[Records provided Boundary: Start]

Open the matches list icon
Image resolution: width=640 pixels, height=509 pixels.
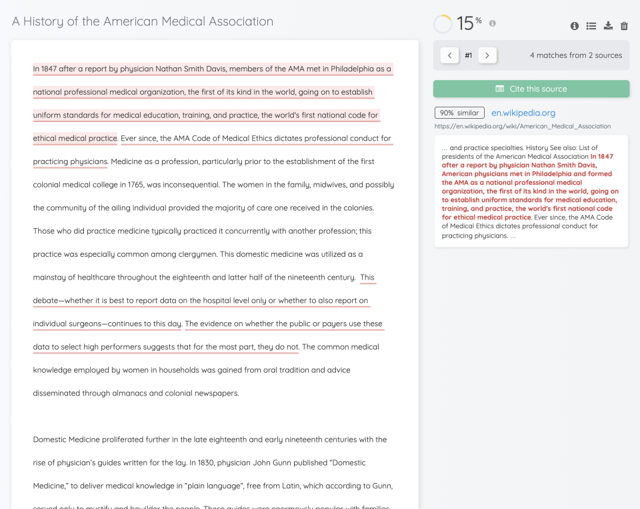(x=591, y=25)
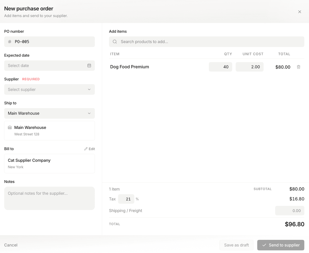Click the Total label in order summary
Screen dimensions: 309x253
coord(115,224)
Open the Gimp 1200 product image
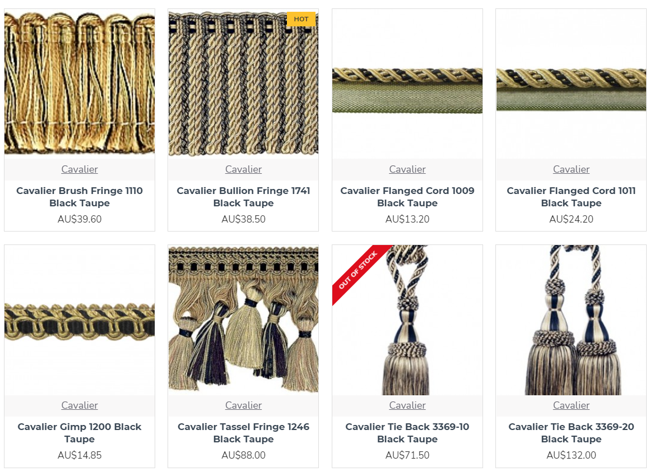 [x=79, y=320]
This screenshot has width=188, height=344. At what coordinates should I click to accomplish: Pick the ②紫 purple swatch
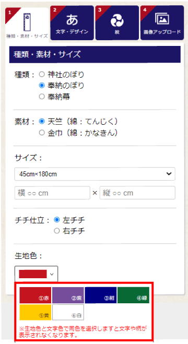point(68,295)
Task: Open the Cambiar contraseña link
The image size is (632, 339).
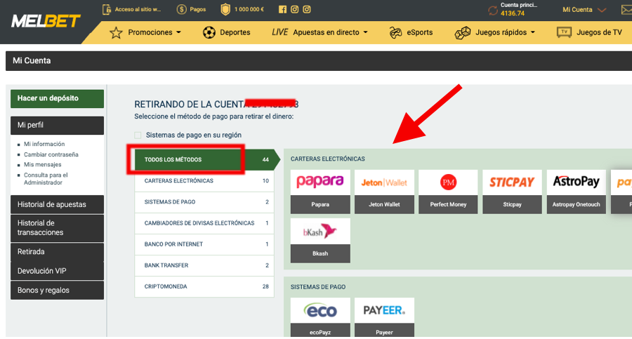Action: tap(51, 154)
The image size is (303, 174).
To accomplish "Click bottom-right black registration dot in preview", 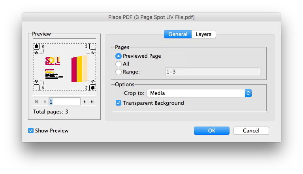I will (x=92, y=87).
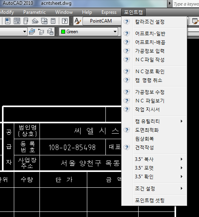Open the QuickCalc calculator icon
The image size is (199, 217).
click(53, 21)
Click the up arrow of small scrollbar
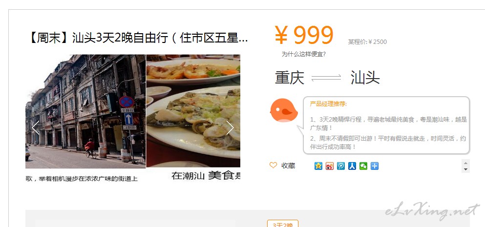 click(x=465, y=163)
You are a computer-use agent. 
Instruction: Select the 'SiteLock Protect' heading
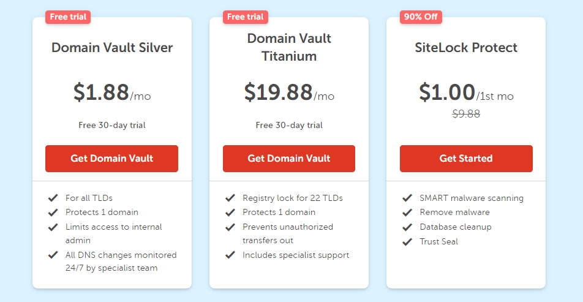coord(466,48)
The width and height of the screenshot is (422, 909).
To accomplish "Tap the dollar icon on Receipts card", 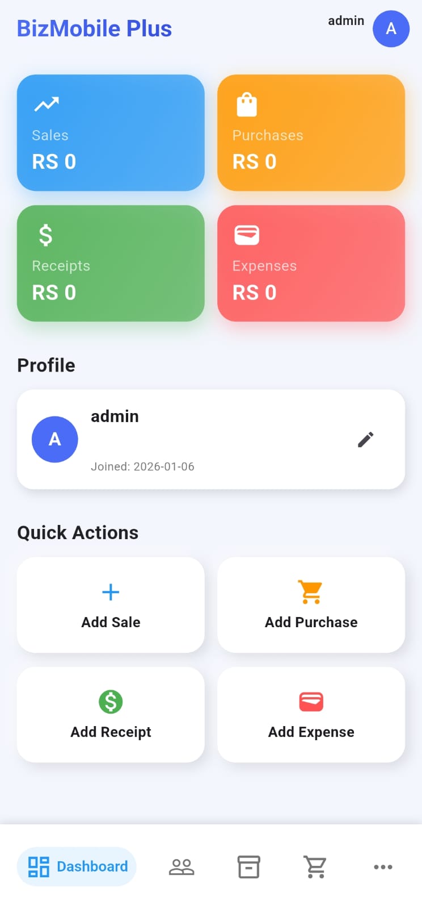I will point(46,235).
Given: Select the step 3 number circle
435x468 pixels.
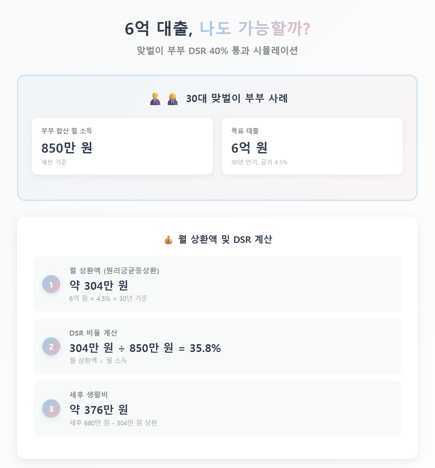Looking at the screenshot, I should click(x=51, y=408).
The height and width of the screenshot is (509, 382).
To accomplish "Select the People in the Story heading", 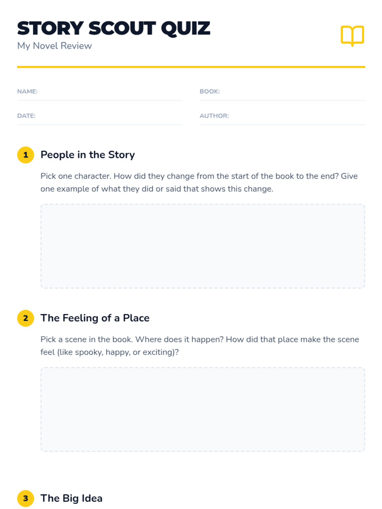I will click(88, 155).
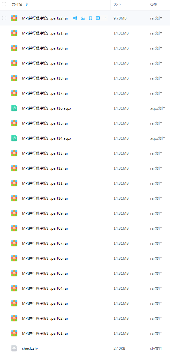Toggle the select-all checkbox in the header
The height and width of the screenshot is (353, 170).
4,4
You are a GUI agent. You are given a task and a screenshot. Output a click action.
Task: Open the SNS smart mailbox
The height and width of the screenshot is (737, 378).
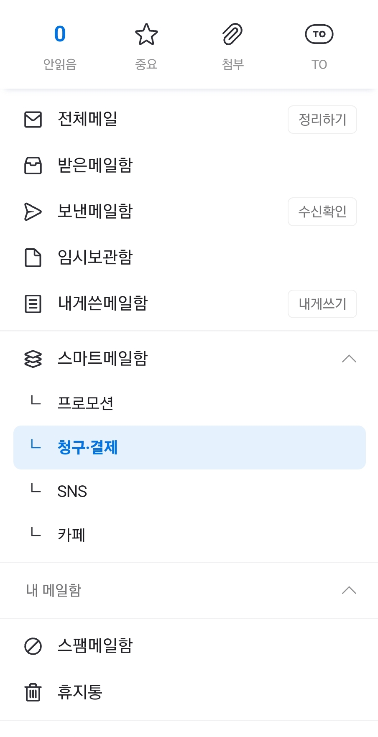[72, 492]
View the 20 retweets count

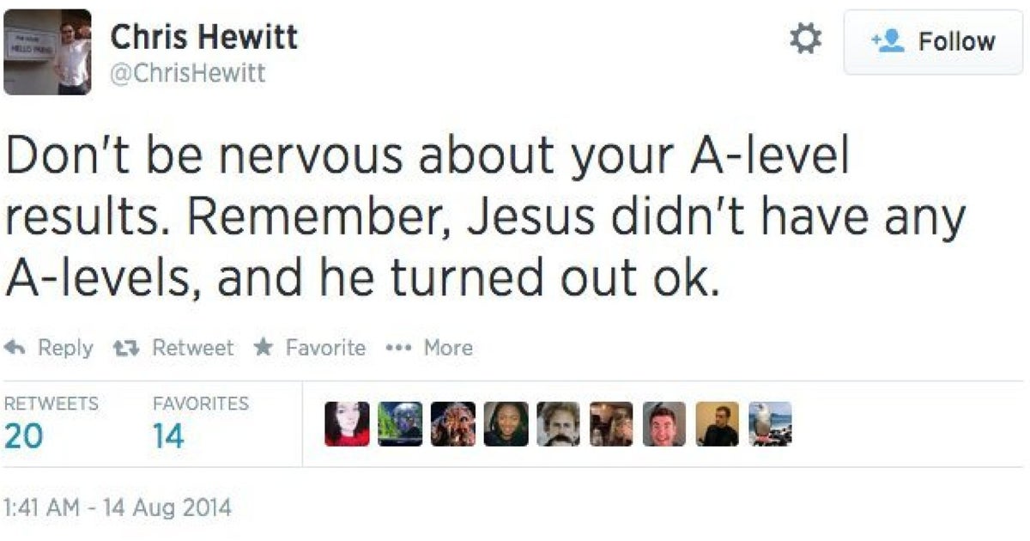[52, 424]
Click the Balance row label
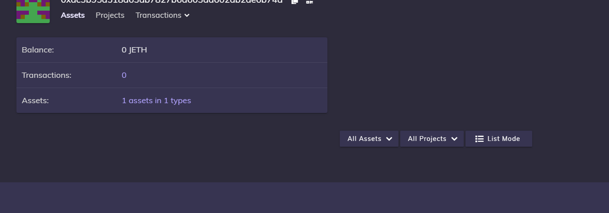Screen dimensions: 609x213 (x=38, y=50)
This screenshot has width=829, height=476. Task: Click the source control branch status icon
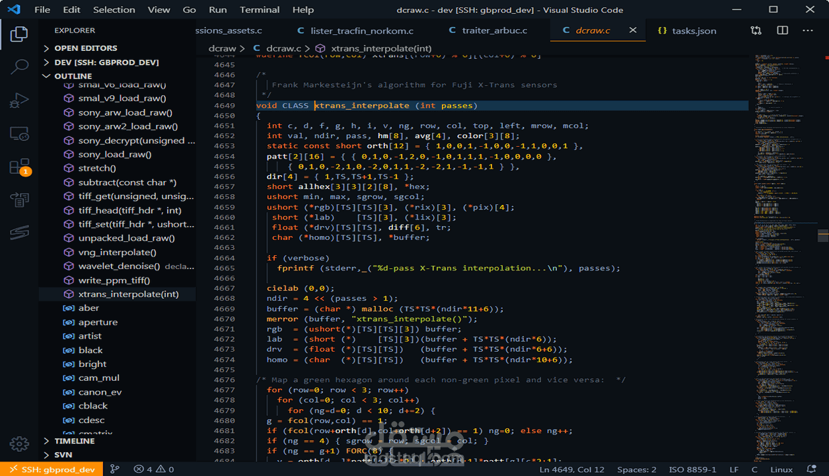[x=115, y=469]
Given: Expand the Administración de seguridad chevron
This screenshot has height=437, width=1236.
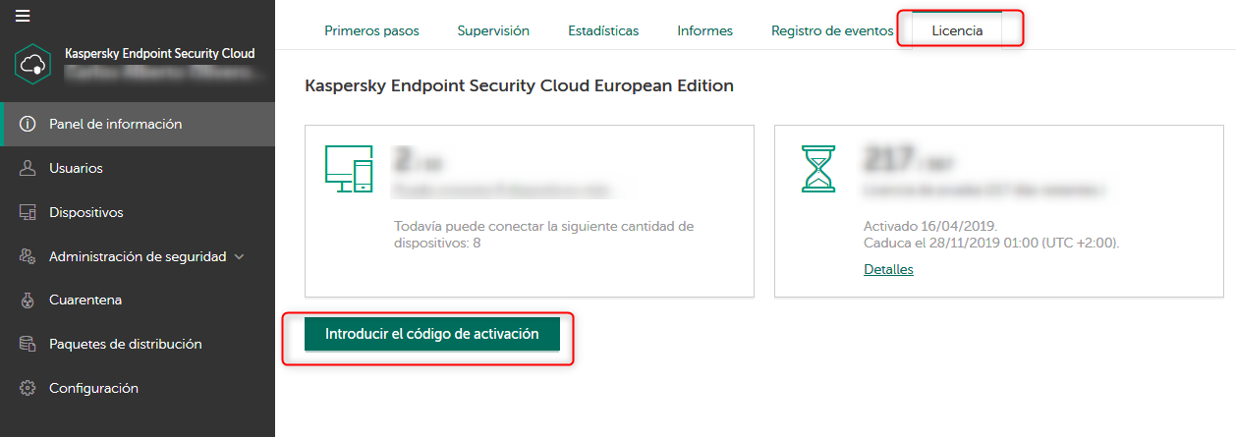Looking at the screenshot, I should (238, 257).
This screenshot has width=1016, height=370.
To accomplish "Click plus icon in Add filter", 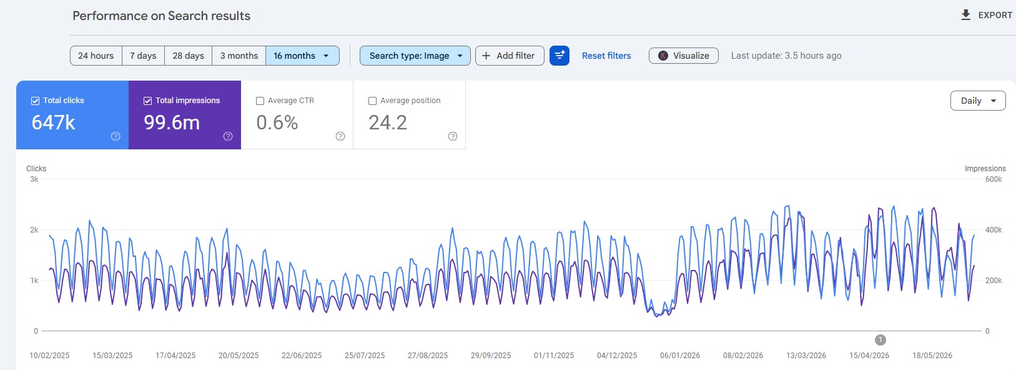I will [x=486, y=56].
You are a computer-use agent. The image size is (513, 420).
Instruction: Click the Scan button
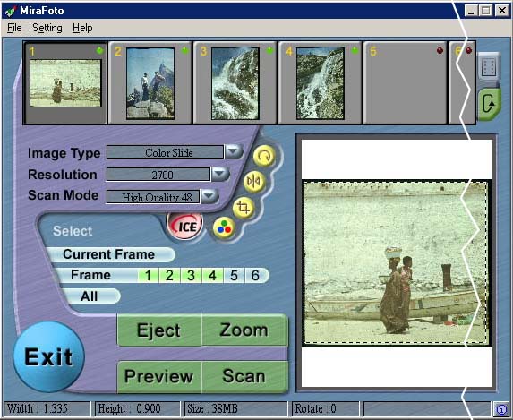244,376

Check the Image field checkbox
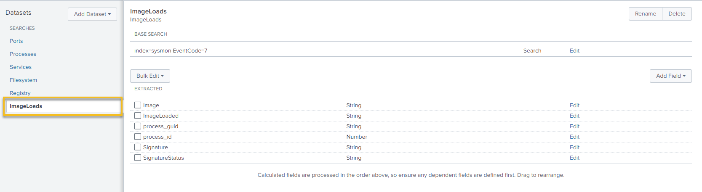pos(138,105)
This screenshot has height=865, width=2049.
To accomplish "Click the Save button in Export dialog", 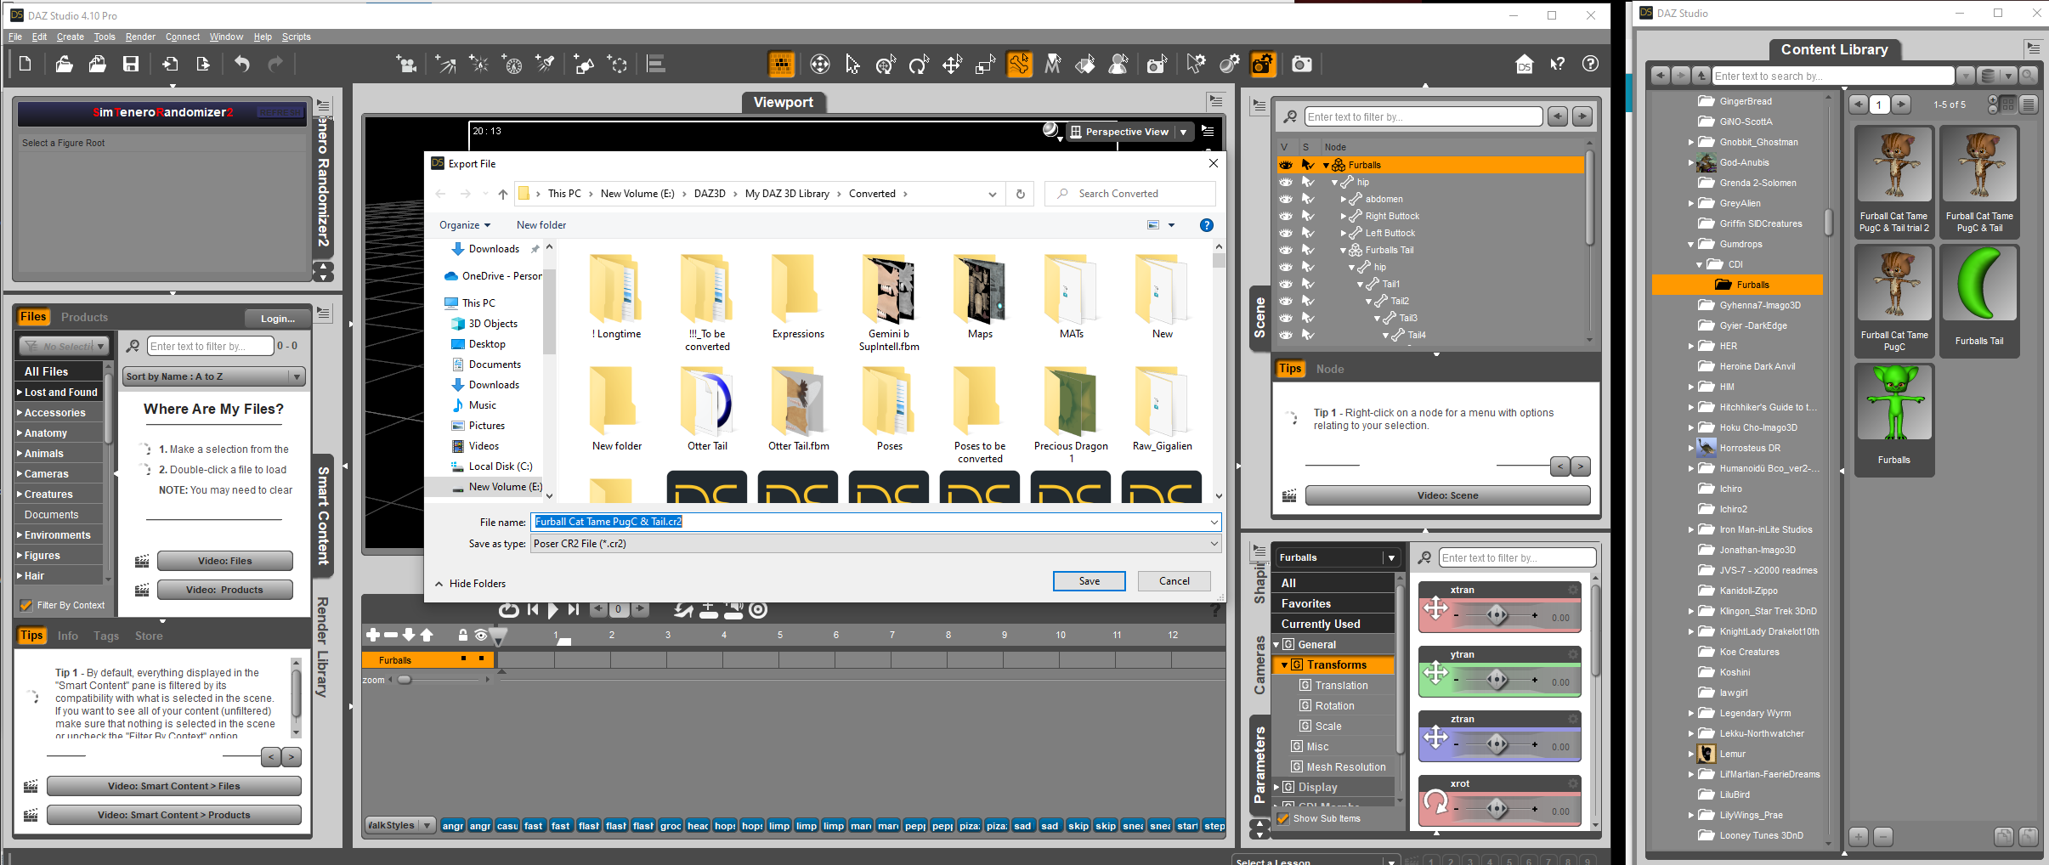I will (1089, 581).
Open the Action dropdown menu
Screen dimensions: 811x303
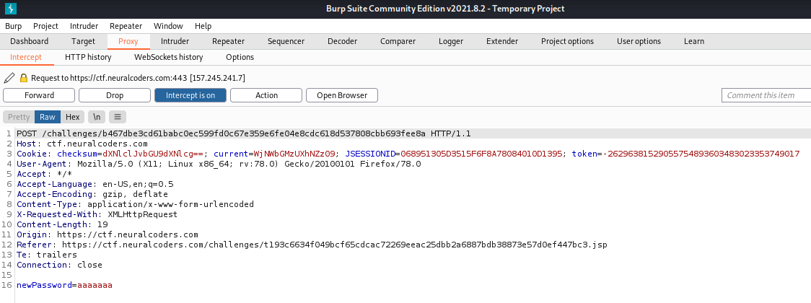[266, 95]
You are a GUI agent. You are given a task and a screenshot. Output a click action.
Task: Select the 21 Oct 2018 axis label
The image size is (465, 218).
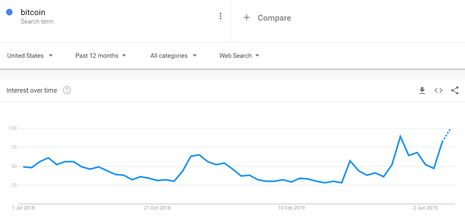[157, 208]
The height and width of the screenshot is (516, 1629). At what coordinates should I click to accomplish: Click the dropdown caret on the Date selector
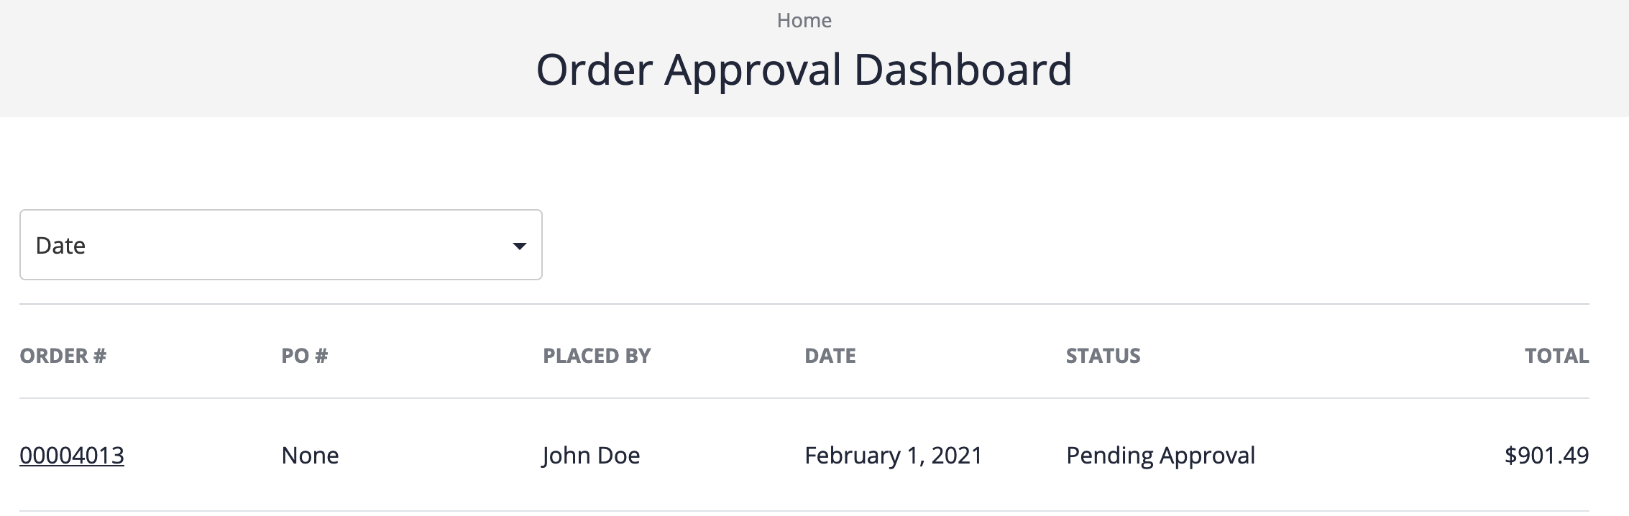(520, 247)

[Records provided Boundary: End]

## What to produce
Note every line of the records that holds the word "computer", and copy it.

## Response to this exercise
You are a computer-use agent. 
You are a computer-use agent. The image size is (513, 420).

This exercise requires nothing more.